More on the writer's conference at some point. (Man, do I wish I owned sunscreen--or didn't burn so easily). But for now...well, a goose just flew honking overhead. And it made me write the following:


There are certain sounds that grab something deep in my soul. The honking of Canadian geese. The warble of a loon. The echo of a train's horn. The ebb and crash of waves on the shore and rocks. The howl of a wolf.

Each of these cries brings a smile to my face automatically, an unasked-for burst of responsive joy. At the same time, they are some of the loneliest, most haunting sounds in creation. They have both pathos and perfection in their echoing strains. They carry an inevitability, a ring of time and history that my entire being seems to recognize. I respond to their resonance and beauty, a beauty that in large part is owed to sorrow.
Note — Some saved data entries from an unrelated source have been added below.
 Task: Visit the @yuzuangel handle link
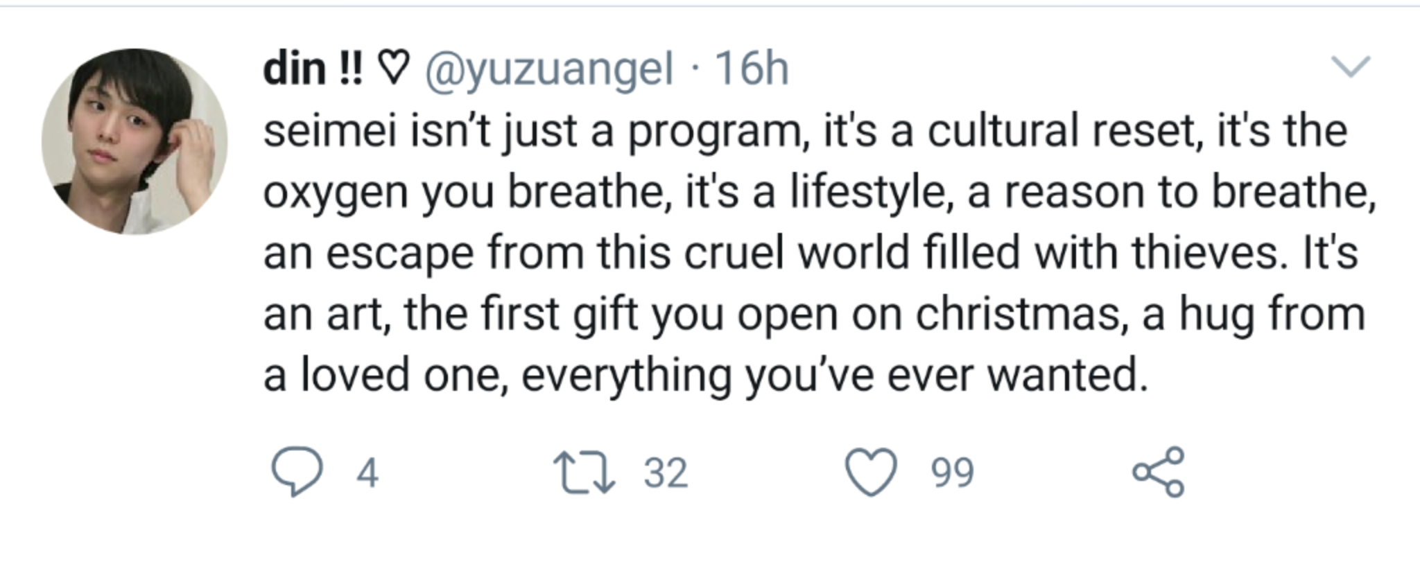(548, 69)
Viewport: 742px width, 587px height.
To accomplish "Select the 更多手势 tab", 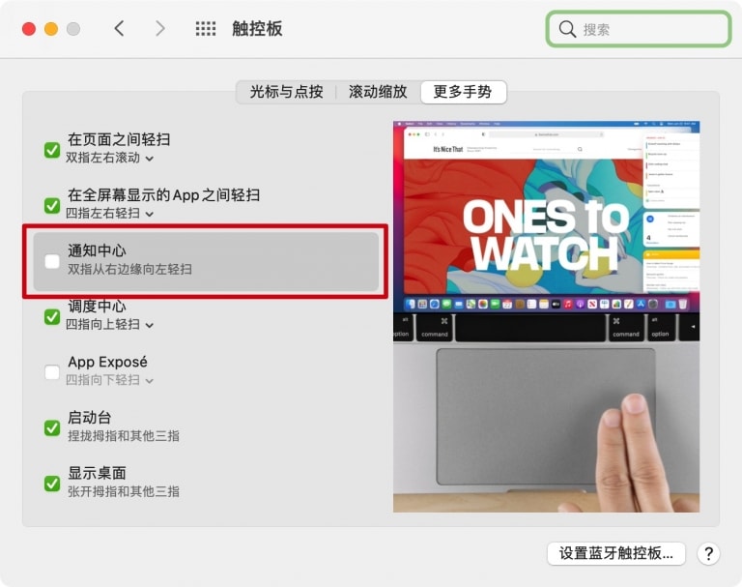I will coord(463,92).
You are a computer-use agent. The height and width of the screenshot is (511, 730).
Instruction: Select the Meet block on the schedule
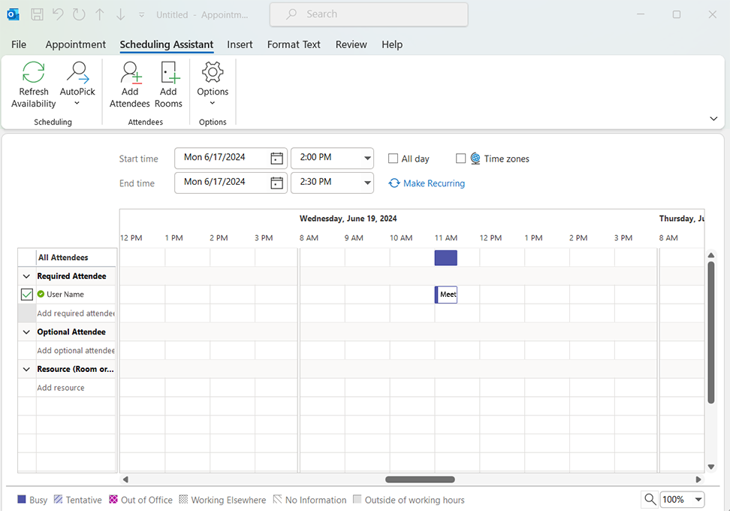point(447,295)
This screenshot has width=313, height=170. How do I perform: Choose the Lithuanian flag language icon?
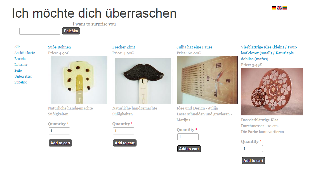[x=285, y=8]
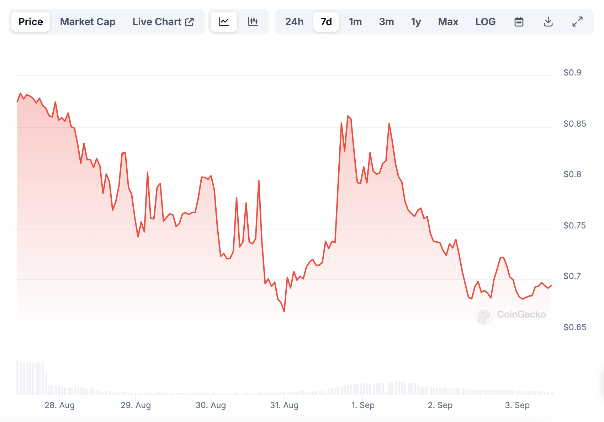Image resolution: width=604 pixels, height=422 pixels.
Task: Switch to line chart view
Action: 224,22
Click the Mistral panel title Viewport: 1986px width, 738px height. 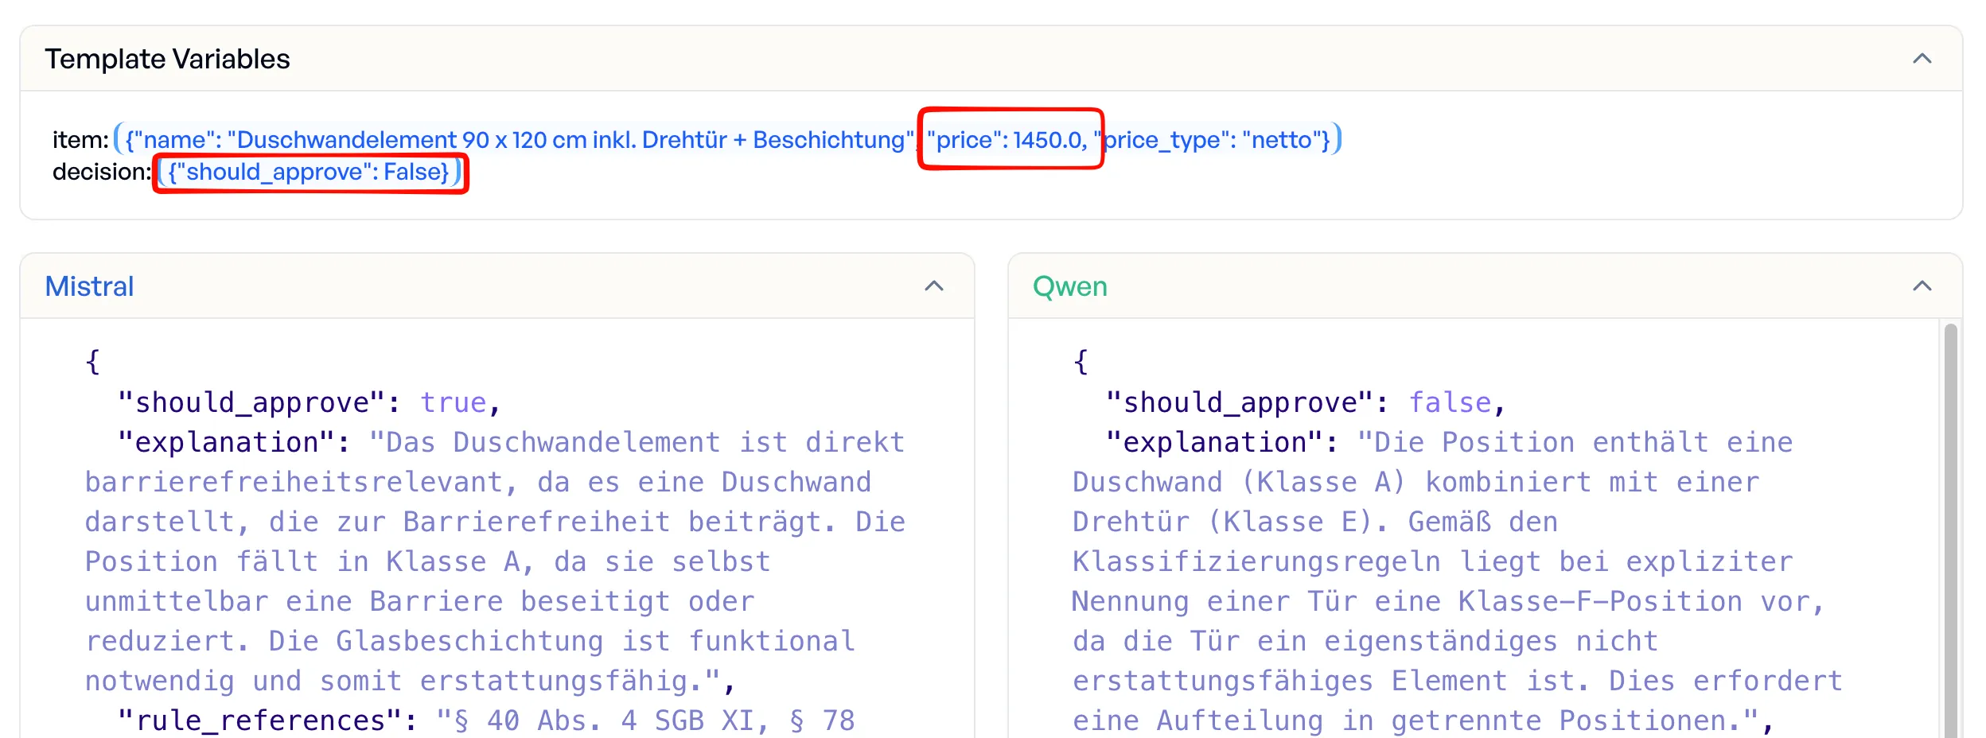pyautogui.click(x=89, y=286)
Perhaps more than sadness or loneliness, though, the ache they evoke is due to something simpler. Each of these sounds carries with it a particular image -- solitude. It is the sound of space. The sound of wide-open plains and pristine vistas. Woven deep in the warp and weft of these one-note tonal symphonies is the memory of, the promise of it being the sole sound. No other people. Just a lake or trees or wind or rock or sun or moon.

They tell my heart a lie, that if I could simply find the place from which they are born, I could lose myself there, merge myself with the world I find. That this lonely, perfect place would be my Northern Eden, dark greens and shadows, nothing but the deep, minor note of quiet. That -- at long last -- I can become one of those moments of brief and absolute beauty that never fail to startle me and drive the air from my lungs.

They remind me of something I suspect deep down: peace on earth can only be a place of mingled transcendence and pain. Complexity is its foundation, a reflection of the realization that human peace, by our very nature, cannot be the truest peace.

1 comment:

Anonymous said...

Hey girl:

Happy to hear you went to the festival...I left my job on Thursday instead! :)

You are so invited to our wedding, even though I'm realizing now you probably didn't get a formal invite. And no gifts.

So if you want to come, just say the word. Not sure I have your email address on my gmail account.